A Meta, anteriormente conhecida como Facebook, é uma das maiores redes sociais do mundo e possui mais de 2,5 bilhões de usuários ativos mensais. A plataforma é utilizada por muitas empresas de comunicação como uma ferramenta importante para atingir seu público e disseminar notícias e informações. No entanto, a investigação da EUvsDisinfo levantou preocupações sobre a relação dessas páginas com a Rússia e como isso poderia afetar a disseminação de informações na plataforma.

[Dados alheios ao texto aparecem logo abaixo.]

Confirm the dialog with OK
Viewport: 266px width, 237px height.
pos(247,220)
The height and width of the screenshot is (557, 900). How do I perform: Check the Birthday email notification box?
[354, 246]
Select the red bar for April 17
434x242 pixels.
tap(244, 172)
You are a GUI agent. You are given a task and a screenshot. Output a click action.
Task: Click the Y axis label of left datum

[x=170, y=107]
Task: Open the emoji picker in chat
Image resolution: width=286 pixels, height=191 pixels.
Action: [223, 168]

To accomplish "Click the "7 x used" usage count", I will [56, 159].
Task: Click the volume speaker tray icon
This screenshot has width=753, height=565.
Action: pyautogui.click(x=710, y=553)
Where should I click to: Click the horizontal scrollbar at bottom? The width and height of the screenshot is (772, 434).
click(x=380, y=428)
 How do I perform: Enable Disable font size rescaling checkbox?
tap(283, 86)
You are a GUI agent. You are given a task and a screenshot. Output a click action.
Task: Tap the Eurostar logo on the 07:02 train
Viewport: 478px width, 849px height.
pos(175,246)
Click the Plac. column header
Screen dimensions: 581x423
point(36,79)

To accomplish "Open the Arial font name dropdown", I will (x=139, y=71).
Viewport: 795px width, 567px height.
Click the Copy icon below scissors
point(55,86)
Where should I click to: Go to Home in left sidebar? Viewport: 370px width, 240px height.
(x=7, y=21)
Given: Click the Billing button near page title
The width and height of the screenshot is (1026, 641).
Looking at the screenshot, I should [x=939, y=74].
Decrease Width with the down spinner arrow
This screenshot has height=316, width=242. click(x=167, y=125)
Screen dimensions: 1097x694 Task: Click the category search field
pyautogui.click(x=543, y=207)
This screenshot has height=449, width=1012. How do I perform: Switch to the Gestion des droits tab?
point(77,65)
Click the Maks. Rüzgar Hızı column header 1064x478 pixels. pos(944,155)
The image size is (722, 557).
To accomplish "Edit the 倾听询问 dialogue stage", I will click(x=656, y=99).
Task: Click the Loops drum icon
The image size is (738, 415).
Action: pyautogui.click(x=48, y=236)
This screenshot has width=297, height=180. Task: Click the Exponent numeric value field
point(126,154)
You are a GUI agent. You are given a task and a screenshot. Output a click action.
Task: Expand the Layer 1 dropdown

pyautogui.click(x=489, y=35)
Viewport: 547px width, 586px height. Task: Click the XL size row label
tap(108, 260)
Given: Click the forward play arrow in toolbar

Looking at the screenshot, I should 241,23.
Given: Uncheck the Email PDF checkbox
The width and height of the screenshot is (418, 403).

A investigação revelou que a RT e a Sputnik, que são controladas pelo governo russo, continuaram a ser parceiras ativas da Meta apesar de sofrerem sanções financeiras da UE. Essas sanções foram impostas em 2019, após a Rússia anexar a Crimeia em 2014 e se envolver em conflitos na Ucrânia. As sanções proíbem empresas e indivíduos da UE de fornecerem serviços financeiros às empresas controladas pelo governo russo, incluindo a RT e a Sputnik.
Após a descoberta, a Meta suspendeu temporariamente as parcerias com as duas empresas russas e afirmou estar revisando a situação. No entanto, a investigação também revelou que a parceria entre a Meta e as páginas do RT e Sputnik continuaram ativas por mais de dois anos após as sanções financeiras da UE.
Isso levantou questionamentos sobre o papel da Meta na disseminação de informações controladas pelo governo russo e como isso pode afetar a liberdade de imprensa. A Rússia é conhecida por sua postura autoritária em relação à mídia e muitas vezes é acusada de espalhar propaganda e desinformação através de seus meios de comunicação controlados pelo governo.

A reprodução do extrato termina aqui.